The delegation arrived Tuesday to resume negotiations with the Egyptian government over a planned $4.8 billion loan.
Amer explained during Wednesday’s press conference at the Presidential Palace that “There are real negotiations to change the loan’s value, because Egypt’s needs have changed over the last period, and the economic situation.”
Amer’s statement came after tens of protesters gathered in front of the High Court in central Cairo Wednesday and marched to Talaat Harb Square, in Downtown, to express their rejection of the planned IMF loan, which is yet to be signed.
Loan under fire
Ahram Online reporter Mai Shaheen reported that “The Revolutionary Socialists, the Mina Daniel Movement, the Egyptian Popular Current and a number of activists, including Khaled Ali, were mainly there to reject the loan. Protesters held posters stating the revolution continues.”
“There were no Islamists, of course,” she added.
Earlier Wednesday, the Popular Socialist Alliance (PSA) and the Egyptian Popular Current issued a statement rejecting the planned IMF loan.
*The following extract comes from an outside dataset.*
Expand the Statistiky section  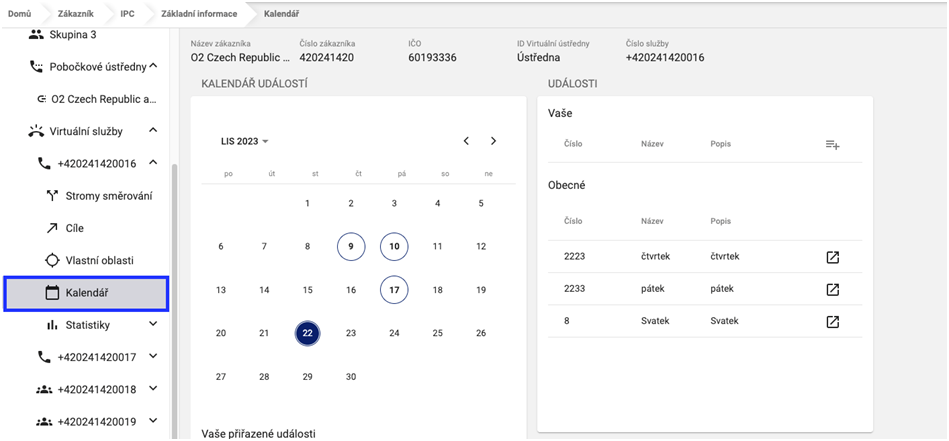coord(153,325)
The Popular Socialist Alliance argued that the negative consequences of the loan have already been seen, giving the example of the rise incooking gas prices Monday, “coinciding with the arrival of the IMF delegation to Cairo Tuesday.”
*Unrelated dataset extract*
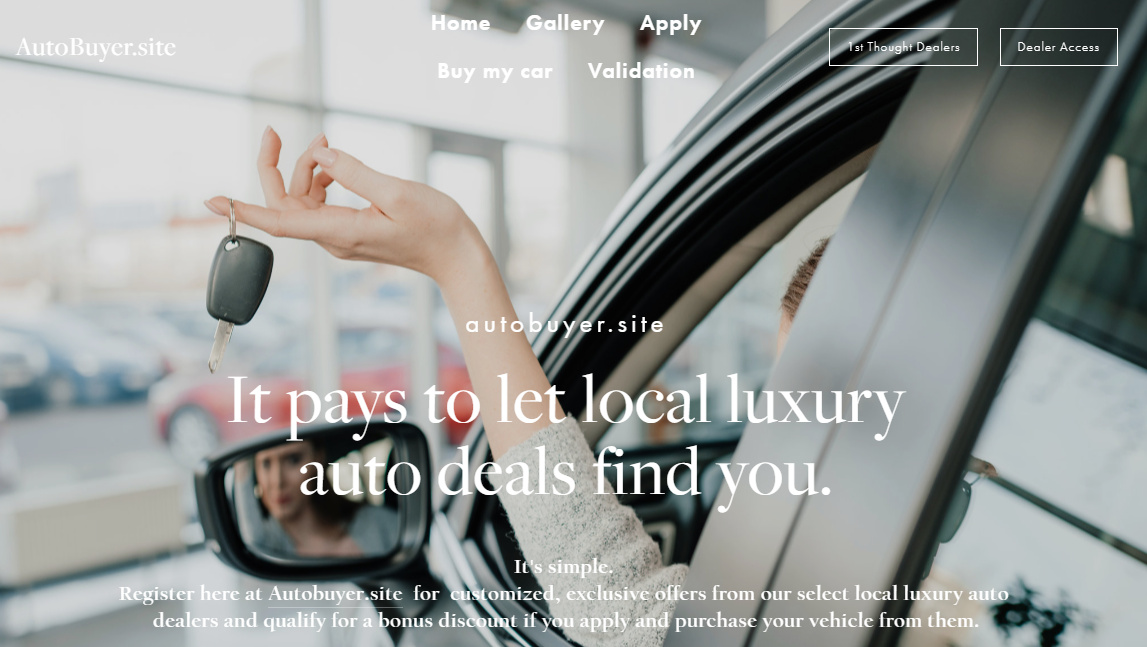Open the Home page in the navigation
Amer said in response to the increased prices of some commodities that “The president’s last meeting with D. Bassem Oudah, minister of supply, emphasised the criticality of working to ease the burden on the majority of citizens; to meet all their needs and take into consideration the social dimension in all governmental decisions.”
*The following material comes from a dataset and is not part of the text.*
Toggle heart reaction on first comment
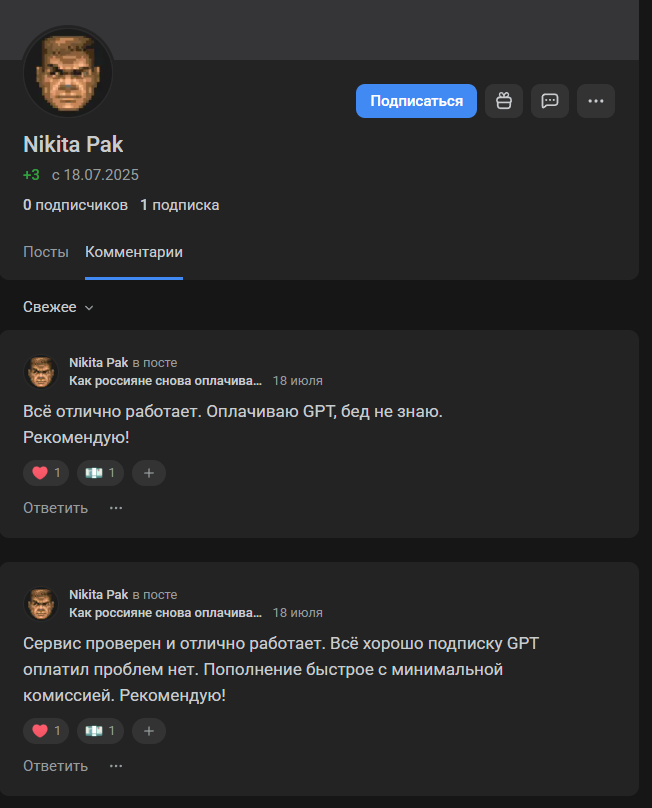Viewport: 652px width, 808px height. pyautogui.click(x=47, y=473)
“The government is doing its best to meet the citizens needs,” he added.
The PSA accused “the Muslim Brotherhood’s government” of embracing the same economic and political policies as Mubarak’s regime — policies that sparked the January 25 Revolution — calling on them to find alternatives that will ensure social justice.
Who can sign the IMF loan?
Renowned lawyer and leftist activist Khaled Ali filed a complaint against the president, the head of the Shura Council, the Council of Ministers, and the minister of finance for trying to pass the IMF loan without the agreement of the House of Representatives.
The prosecutor-general referred the complaint to the Supreme State Security Prosecution to investigate the charges Wednesday.
Ali said in the complaint: “The House of Representatives is the only entity that has the legal authority to agree to the law. The other entities are trying to reverse social and economic state policies.”
“The Shura Council is not competent to agree on the law. Article 230 in the constitution gives legislative powers to the Council and not the authority to agree on any international agreements like the IMF loan. These authorities are given only to the House of Representatives,” Ali explained.
Presidential Spokesman Amer refuted any relationship between the IMF loan and upcoming parliamentary elections. “It is difficult to deduce a connection between holding parliamentary elections and the IMF granting Egypt the loan,” he said.
Elections for Egypt's lower house of parliament, which was dissolved in June 2012, were scheduled to start 22 April until a court ruling deemed the present electoral law to be unconstitutional, forcing the Supreme Electoral Commission to scrap its initial timetable.